PROMPT:
From the data below, repeat exactly the lines from the line with "Ursus (1109, 1435)" to the line with "Canon (1198, 1845)", both included.

*** DATA Section Begins ***

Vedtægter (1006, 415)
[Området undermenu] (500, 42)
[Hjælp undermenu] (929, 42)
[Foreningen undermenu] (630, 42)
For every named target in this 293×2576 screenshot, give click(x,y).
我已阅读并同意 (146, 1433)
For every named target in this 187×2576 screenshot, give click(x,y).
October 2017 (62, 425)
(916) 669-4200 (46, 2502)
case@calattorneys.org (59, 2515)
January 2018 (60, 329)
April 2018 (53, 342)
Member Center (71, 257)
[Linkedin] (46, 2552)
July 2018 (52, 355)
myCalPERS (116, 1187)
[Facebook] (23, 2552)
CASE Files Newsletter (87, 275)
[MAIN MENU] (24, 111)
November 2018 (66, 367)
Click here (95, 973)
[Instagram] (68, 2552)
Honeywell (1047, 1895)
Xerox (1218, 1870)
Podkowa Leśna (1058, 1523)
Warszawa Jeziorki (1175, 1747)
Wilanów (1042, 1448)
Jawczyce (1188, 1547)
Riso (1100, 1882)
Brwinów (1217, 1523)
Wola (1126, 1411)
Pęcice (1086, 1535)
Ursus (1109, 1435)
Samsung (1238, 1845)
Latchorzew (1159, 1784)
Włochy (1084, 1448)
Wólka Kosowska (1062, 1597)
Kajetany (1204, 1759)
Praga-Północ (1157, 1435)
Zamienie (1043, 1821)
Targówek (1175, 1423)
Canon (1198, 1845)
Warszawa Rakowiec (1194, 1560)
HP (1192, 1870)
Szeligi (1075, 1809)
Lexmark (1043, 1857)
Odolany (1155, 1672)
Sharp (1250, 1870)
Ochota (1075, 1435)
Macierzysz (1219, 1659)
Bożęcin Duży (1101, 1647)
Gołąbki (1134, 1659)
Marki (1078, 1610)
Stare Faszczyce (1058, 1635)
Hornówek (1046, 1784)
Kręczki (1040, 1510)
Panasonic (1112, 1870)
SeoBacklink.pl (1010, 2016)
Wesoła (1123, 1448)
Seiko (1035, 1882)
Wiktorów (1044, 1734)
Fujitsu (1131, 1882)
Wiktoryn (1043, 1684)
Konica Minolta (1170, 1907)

*** DATA Section Ends ***

RESULT OF THE TASK:
Ursus (1109, 1435)
Samsung (1238, 1845)
Latchorzew (1159, 1784)
Włochy (1084, 1448)
Wólka Kosowska (1062, 1597)
Kajetany (1204, 1759)
Praga-Północ (1157, 1435)
Zamienie (1043, 1821)
Targówek (1175, 1423)
Canon (1198, 1845)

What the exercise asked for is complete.